There Will Be Blood and Money
And a lawsuit. And many, many questions about the relationship between a local hospital and the world’s largest medical device company.
ONE OF THE WORLD’S BEST hospitals sits just off I-95 in Burlington, between the sprawling shopping mall and the office parks of tech firms. Founded in 1923, the Lahey Clinic has over the years built itself into a paragon of modern medicine. Home to more than 400 physicians working on the leading edge of their respective disciplines — from urology to gastroenterology to oncology — Lahey treats more than 3,000 patients each day.
[sidebar]But some of the most important areas in the clinic aren’t operating rooms or research stations. They’re storage units. Located in the interventional cardiology labs on the hospital’s fifth floor, these cabinets contain the expensive and highly specialized equipment that Lahey doctors use to treat patients with heart problems: catheters, angioplasty balloons, and the wire-mesh stents that prop open weakened arteries. Those stents are among the most expensive of the extraordinarily expensive devices stored here: A single one, which is about the size and length of the spring in a retractable pen, can wholesale for $1,800.
Over the past 15 years, stents have become ubiquitous in the treatment of narrowed or blocked blood vessels, better known as heart disease, the leading cause of death in the United States.

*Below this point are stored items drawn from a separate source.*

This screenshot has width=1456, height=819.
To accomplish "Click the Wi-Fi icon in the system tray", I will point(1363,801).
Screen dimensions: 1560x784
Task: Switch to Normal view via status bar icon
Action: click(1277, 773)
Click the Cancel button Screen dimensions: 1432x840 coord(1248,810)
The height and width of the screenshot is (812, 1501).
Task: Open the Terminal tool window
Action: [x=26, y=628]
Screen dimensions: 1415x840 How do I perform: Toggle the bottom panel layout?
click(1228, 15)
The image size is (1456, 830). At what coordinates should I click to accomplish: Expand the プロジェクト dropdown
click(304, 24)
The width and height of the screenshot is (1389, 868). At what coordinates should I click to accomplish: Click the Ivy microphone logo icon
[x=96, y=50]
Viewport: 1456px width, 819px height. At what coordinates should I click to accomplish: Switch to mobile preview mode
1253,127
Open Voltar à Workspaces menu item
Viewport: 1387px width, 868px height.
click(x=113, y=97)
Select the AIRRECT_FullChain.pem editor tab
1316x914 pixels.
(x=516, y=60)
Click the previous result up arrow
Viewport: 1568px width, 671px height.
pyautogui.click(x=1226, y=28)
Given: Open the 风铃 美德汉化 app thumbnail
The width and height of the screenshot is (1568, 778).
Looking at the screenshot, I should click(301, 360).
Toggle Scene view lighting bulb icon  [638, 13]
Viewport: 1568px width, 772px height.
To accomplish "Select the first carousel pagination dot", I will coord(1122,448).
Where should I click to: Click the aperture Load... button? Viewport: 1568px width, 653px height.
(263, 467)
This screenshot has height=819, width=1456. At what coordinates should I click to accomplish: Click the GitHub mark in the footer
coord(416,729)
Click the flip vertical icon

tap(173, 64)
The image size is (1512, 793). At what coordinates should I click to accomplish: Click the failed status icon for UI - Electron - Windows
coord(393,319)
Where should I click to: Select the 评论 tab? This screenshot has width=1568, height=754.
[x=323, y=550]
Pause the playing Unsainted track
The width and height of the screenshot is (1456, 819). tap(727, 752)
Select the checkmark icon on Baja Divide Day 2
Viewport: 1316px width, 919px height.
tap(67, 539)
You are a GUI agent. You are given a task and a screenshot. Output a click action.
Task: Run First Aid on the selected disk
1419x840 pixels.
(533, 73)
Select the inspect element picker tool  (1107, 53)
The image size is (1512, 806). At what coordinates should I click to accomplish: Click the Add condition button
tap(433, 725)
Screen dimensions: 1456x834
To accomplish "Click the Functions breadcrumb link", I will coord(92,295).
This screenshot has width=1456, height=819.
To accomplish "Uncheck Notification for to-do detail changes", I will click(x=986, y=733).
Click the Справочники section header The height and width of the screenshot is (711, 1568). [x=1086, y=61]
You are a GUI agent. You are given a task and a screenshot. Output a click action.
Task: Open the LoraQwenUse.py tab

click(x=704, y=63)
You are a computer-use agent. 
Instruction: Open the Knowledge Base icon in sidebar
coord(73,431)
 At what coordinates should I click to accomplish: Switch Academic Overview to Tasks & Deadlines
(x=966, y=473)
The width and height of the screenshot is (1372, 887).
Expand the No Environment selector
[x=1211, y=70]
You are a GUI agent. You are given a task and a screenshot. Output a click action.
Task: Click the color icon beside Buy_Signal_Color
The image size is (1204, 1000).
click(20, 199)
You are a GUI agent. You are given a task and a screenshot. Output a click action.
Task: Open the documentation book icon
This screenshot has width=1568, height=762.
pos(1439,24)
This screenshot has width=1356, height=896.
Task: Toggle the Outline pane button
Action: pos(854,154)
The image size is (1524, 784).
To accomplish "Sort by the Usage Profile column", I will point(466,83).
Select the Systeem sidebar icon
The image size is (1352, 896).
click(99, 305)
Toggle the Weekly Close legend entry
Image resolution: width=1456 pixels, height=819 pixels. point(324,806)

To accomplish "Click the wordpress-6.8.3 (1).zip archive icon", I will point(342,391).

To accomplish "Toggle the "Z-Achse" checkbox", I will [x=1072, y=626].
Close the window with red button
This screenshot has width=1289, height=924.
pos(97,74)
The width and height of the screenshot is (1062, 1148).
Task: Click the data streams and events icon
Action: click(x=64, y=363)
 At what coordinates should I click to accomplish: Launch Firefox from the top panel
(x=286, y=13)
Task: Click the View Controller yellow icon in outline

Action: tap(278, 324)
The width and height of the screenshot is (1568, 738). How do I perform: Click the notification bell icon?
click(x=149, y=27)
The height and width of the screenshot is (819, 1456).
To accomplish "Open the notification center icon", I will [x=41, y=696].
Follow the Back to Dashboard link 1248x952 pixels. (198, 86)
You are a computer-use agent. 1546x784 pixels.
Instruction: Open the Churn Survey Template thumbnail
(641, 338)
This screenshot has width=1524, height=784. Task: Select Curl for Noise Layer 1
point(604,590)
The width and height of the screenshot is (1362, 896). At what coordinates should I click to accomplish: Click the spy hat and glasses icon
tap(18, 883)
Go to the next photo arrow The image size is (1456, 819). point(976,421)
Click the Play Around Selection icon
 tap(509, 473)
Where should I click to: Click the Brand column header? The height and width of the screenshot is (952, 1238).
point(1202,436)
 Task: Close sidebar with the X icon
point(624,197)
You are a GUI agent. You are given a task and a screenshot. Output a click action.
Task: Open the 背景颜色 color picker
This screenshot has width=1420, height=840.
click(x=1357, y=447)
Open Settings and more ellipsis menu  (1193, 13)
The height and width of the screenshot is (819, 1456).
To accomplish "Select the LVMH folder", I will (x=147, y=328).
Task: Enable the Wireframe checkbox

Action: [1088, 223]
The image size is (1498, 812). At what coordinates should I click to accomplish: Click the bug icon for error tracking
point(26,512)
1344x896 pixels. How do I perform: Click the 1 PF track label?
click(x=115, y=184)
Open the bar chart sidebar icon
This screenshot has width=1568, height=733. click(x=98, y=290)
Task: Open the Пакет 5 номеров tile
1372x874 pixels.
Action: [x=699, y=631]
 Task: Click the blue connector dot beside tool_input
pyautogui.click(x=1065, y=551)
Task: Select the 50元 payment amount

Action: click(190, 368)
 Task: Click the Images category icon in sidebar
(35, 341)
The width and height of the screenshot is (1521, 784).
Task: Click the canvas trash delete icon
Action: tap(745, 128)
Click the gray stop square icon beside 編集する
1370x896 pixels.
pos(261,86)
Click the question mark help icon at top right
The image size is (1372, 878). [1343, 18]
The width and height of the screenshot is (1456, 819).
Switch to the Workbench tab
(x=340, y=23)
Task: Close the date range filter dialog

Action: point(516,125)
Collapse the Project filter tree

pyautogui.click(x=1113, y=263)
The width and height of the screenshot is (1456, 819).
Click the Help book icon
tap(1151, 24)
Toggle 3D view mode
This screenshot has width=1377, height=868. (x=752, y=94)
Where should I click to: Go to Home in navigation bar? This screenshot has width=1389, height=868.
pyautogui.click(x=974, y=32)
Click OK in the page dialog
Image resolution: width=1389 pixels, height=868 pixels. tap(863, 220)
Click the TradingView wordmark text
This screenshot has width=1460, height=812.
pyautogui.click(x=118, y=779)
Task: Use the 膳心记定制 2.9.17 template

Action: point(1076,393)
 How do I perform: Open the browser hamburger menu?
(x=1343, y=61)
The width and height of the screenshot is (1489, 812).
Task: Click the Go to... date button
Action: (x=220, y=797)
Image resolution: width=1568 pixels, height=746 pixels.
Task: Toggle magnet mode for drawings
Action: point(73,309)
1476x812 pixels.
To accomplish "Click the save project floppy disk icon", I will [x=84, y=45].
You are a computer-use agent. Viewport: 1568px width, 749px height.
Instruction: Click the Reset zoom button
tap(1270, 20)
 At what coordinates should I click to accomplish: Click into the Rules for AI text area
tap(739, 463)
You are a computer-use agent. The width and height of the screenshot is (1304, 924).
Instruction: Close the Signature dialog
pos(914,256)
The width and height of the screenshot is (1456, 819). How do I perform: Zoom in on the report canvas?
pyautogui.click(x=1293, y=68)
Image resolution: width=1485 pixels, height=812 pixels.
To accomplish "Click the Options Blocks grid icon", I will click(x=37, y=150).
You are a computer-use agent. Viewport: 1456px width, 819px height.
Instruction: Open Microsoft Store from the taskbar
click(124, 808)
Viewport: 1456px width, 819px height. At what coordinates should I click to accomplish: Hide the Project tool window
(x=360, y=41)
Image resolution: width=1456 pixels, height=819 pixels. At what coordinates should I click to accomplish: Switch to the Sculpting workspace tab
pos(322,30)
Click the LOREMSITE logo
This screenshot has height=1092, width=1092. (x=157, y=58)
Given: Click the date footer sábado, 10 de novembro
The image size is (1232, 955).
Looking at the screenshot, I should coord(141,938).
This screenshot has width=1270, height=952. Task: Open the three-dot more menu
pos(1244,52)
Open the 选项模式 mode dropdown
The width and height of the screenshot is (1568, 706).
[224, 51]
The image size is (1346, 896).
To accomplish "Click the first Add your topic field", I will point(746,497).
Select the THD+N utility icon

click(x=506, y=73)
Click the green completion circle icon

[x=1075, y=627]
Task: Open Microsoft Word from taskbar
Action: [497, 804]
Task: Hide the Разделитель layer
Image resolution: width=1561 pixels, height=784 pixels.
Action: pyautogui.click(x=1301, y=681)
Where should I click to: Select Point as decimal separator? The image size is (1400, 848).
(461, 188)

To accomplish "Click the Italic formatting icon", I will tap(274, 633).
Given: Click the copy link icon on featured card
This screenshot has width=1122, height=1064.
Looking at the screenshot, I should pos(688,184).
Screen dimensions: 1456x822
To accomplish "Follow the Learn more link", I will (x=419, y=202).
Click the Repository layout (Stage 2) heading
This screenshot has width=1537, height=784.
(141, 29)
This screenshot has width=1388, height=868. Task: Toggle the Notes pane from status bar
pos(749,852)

Last year alone, the device was implanted in more than one million people, a number that translates into big business. The stent market is now worth $4 billion a year for the companies that sell the devices to hospitals.
With one of the busiest cardiology departments in the state, the Lahey Clinic is considered a particularly sought-after client for stent companies. The question of just how desirable Lahey’s business is, and how far a company might go to keep it, became a highly contentious issue inside the hospital last summer — largely thanks to one man: a veteran cardiologist named David Gossman.
The controversy started in late August 2009, during a routine meeting of Lahey’s cardiology department. Though he framed his concerns in hypothetical terms, Gossman wondered aloud why the hospital was using a certain brand of stent. The question may have been vague, but Gossman left little doubt that he believed a line had been crossed, that the choice of the stent was the result of a questionable deal between the hospital and the device’s maker.
Less than two weeks after the meeting, Gossman was fired. Told that he had to leave the clinic’s campus immediately, he was allowed to grab his laptop and his jacket from his office. The rest of his personal effects would be boxed up and sent to his home.
To some observers, the episode seemed like a classic whistleblower case: A trusted employee threatens to expose an unethical deal, only to have his company fire him in retaliation. That was exactly how Gossman portrayed the situation when he filed a lawsuit against the hospital and two of his former colleagues last October.